6. Toyota Innova Reborn
Toyota Innova Reborn menjadi salah satu model dengan kapasitas mesin besar yang disebut dalam kabar beredar. Pengguna dapat menghadapi pengeluaran lebih besar bila nantinya wajib beralih ke BBM nonsubsidi.
7. Hyundai Creta
Hyundai Creta memiliki kapasitas mesin sekitar 1.500 cc menurut informasi yang dibahas. SUV modern ini kemudian dikaitkan dengan kemungkinan pembatasan Pertalite.
8. Honda BR-V
Honda BR-V merupakan SUV keluarga tujuh penumpang yang memakai mesin 1.500 cc. Model ini disebut sebagai salah satu kendaraan yang berpotensi tidak lagi memakai Pertalite bila kebijakan diterapkan.
9. Suzuki XL7
Suzuki XL7 menggunakan mesin 1.500 cc dan dikenal relatif hemat bahan bakar. Namun, tingkat efisiensi tidak akan membedakan kendaraan apabila pembatasan hanya mengacu pada kubikasi mesin.
10. Suzuki Ertiga 1.5
Suzuki Ertiga 1.5 memakai mesin dengan kapasitas 1.500 cc. Model ini melengkapi daftar kendaraan yang dikaitkan dengan potensi perubahan akses BBM subsidi.
Kanal Resmi Menjadi Acuan
Jika pembatasan benar diterapkan, pemilik kendaraan dalam kategori terdampak kemungkinan perlu menggunakan Pertamax atau BBM nonsubsidi lain. Akan tetapi, kemungkinan itu masih menunggu aturan yang diumumkan secara resmi.

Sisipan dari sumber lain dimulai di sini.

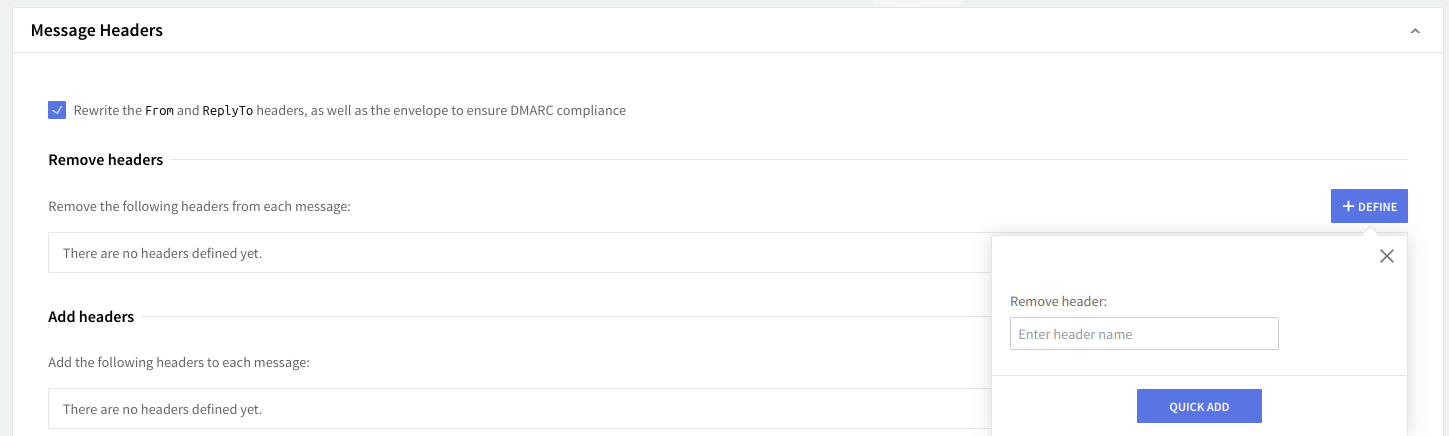Collapse the Message Headers panel chevron

tap(1415, 31)
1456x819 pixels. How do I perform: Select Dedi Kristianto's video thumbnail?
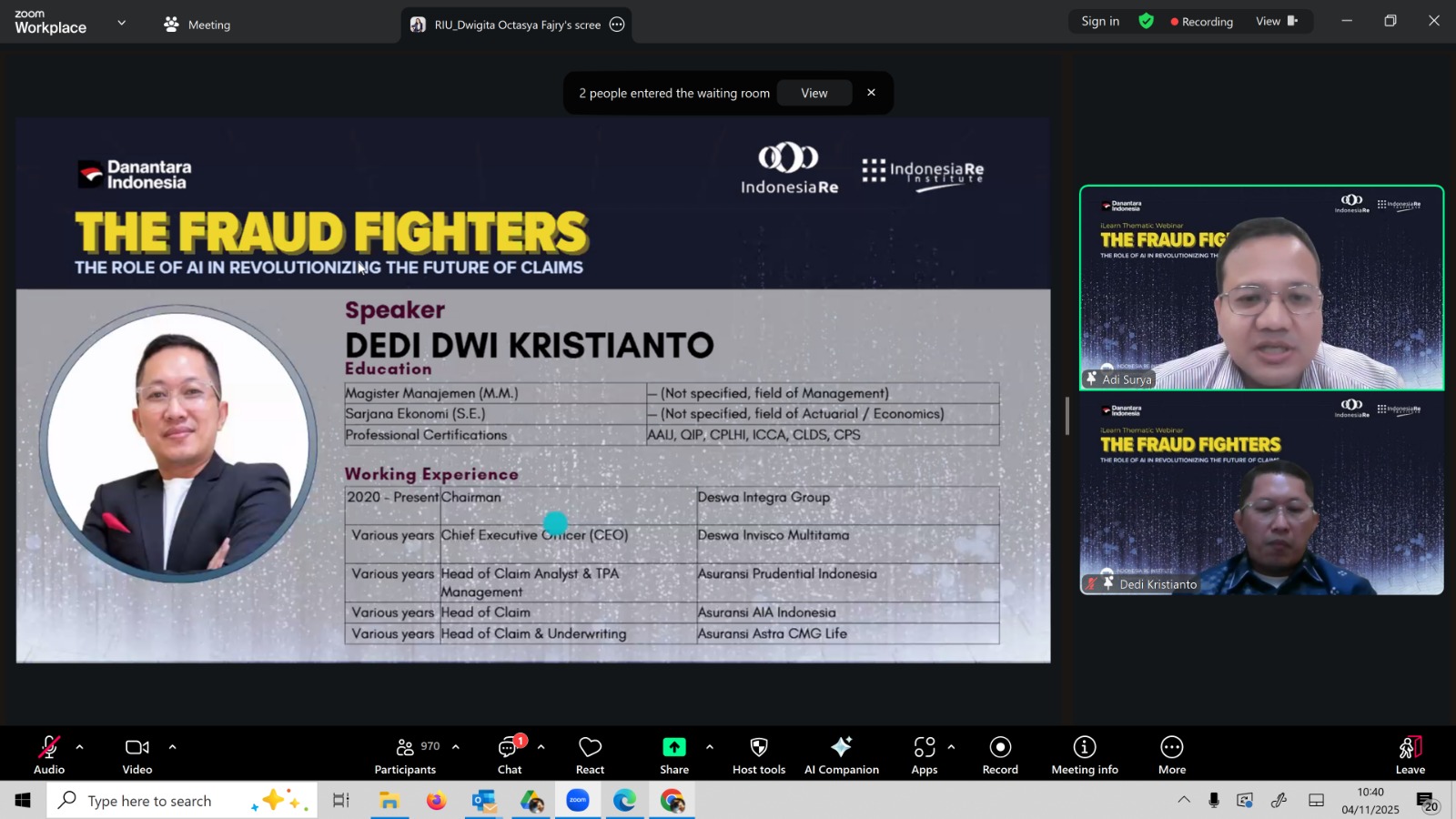1261,496
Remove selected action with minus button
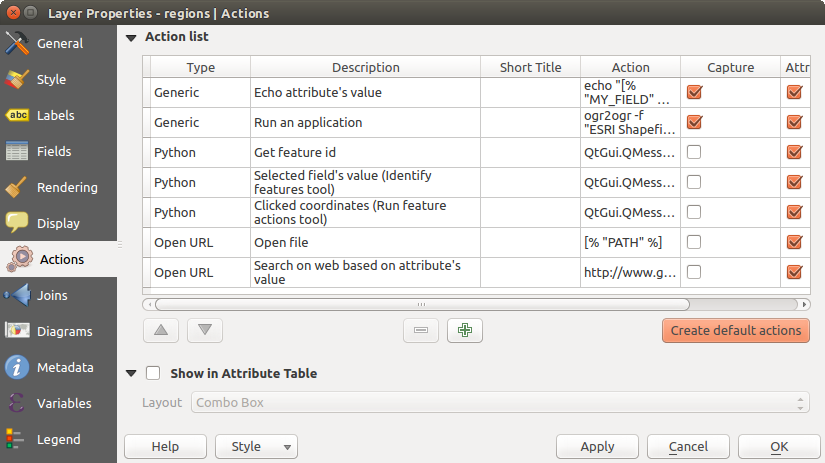The height and width of the screenshot is (463, 825). (x=420, y=331)
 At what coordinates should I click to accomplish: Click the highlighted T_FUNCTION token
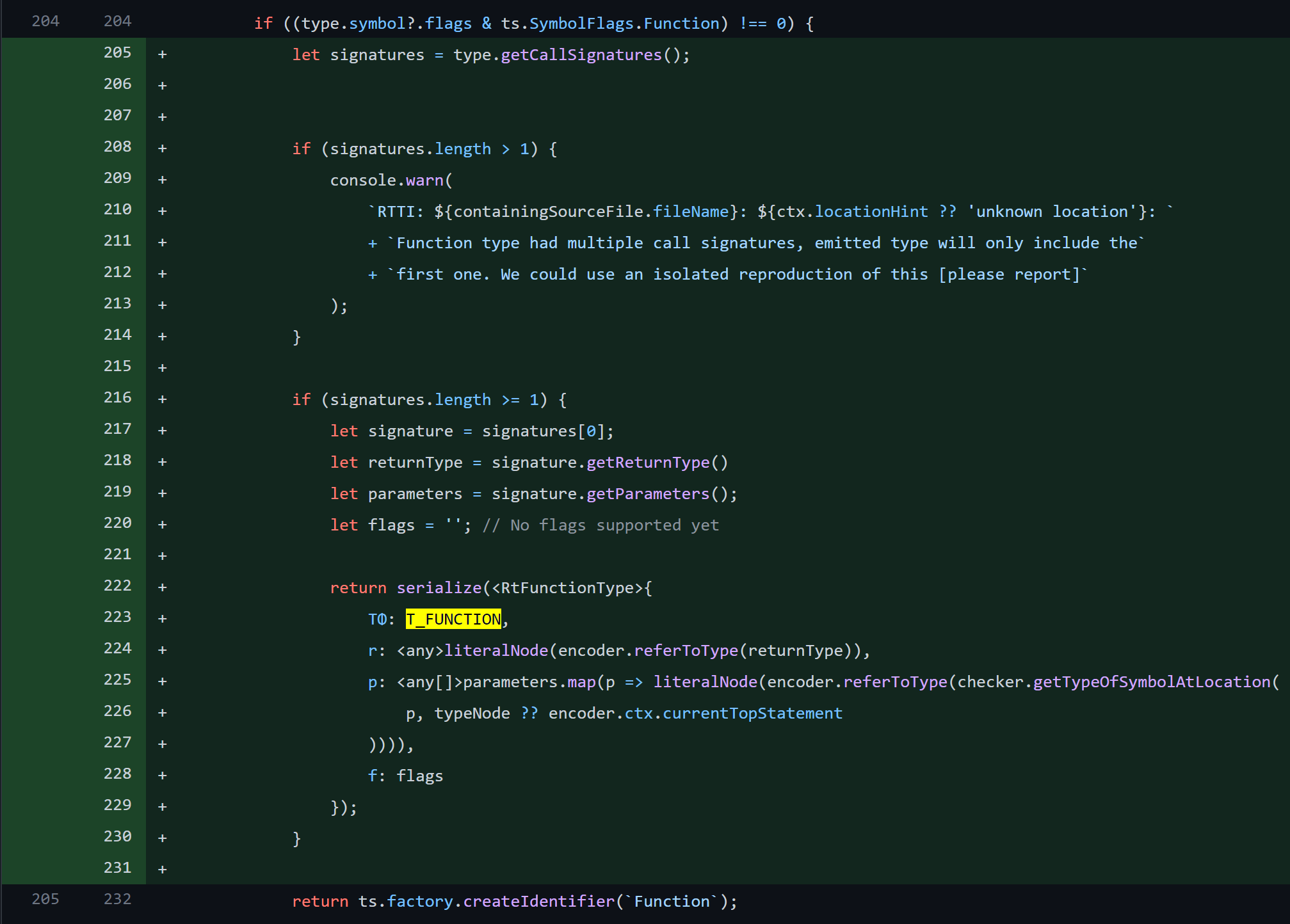coord(453,619)
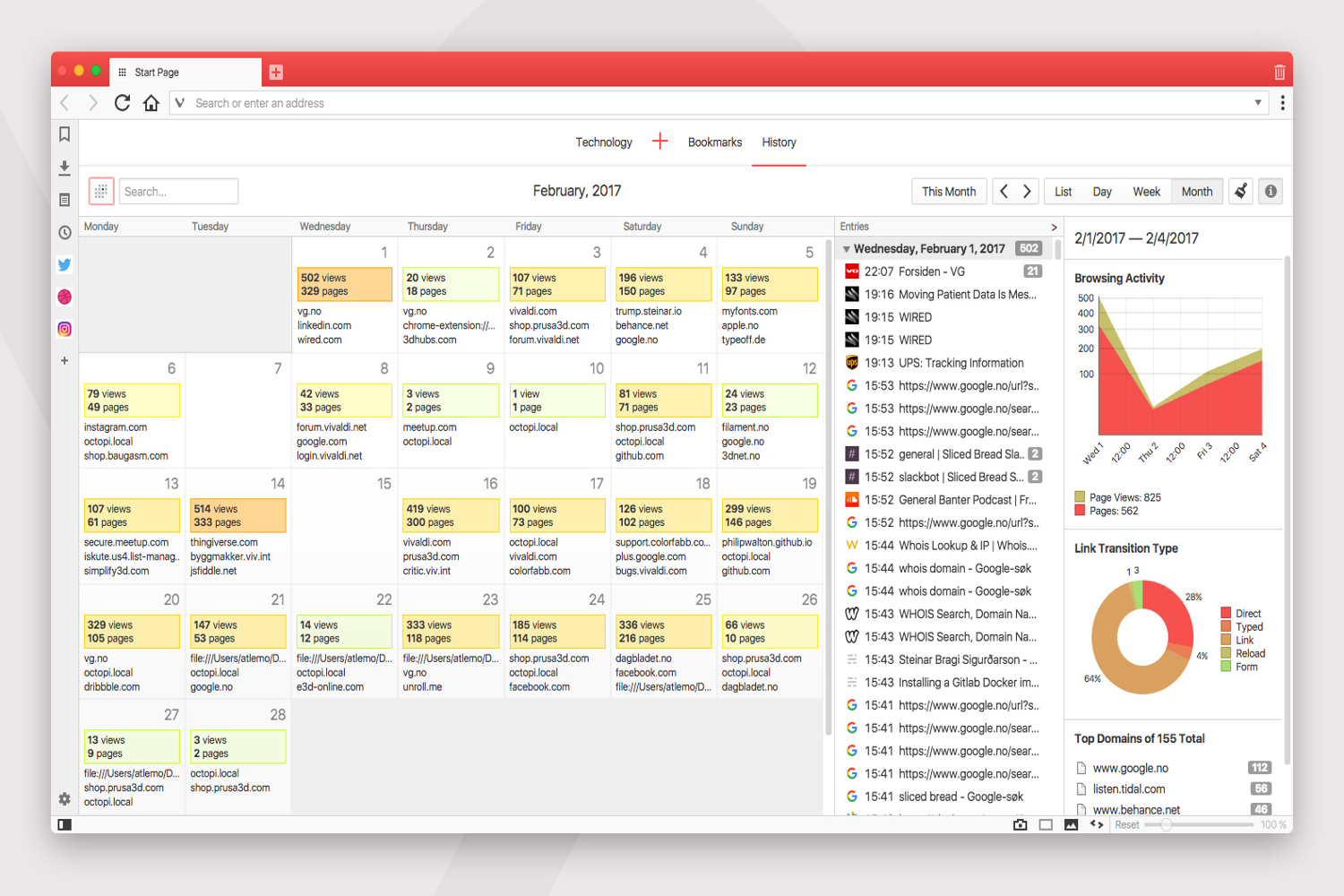Click the capture page camera icon

pyautogui.click(x=1020, y=824)
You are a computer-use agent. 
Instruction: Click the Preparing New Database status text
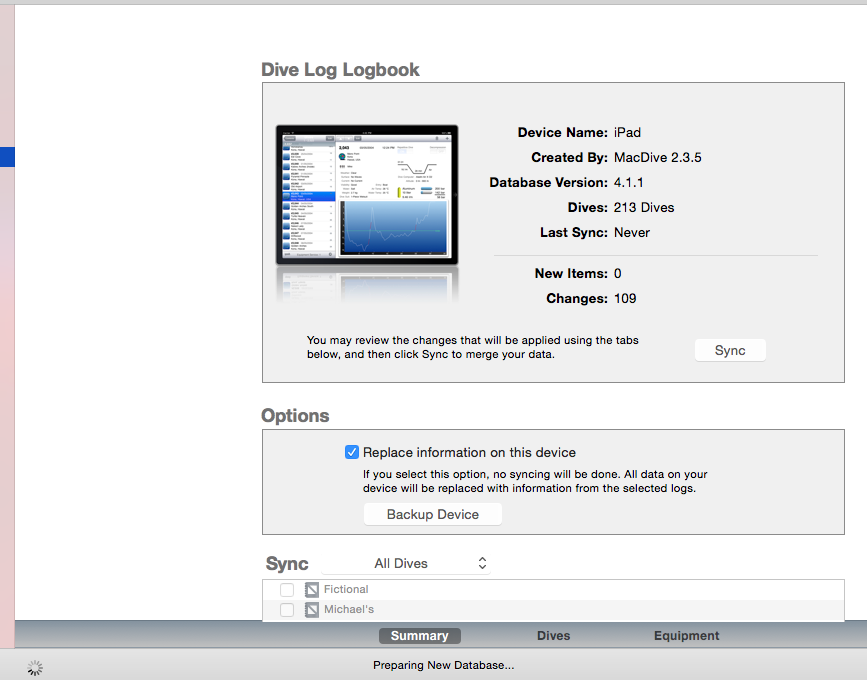(x=443, y=666)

Informasi pembatasan BBM subsidi sebaiknya diperiksa melalui kanal Pertamina, BPH Migas, serta Kementerian ESDM. Sampai ada pengumuman resmi, belum ada kepastian bahwa Avanza, Innova Reborn, atau model lain dalam daftar tidak bisa mengisi Pertalite.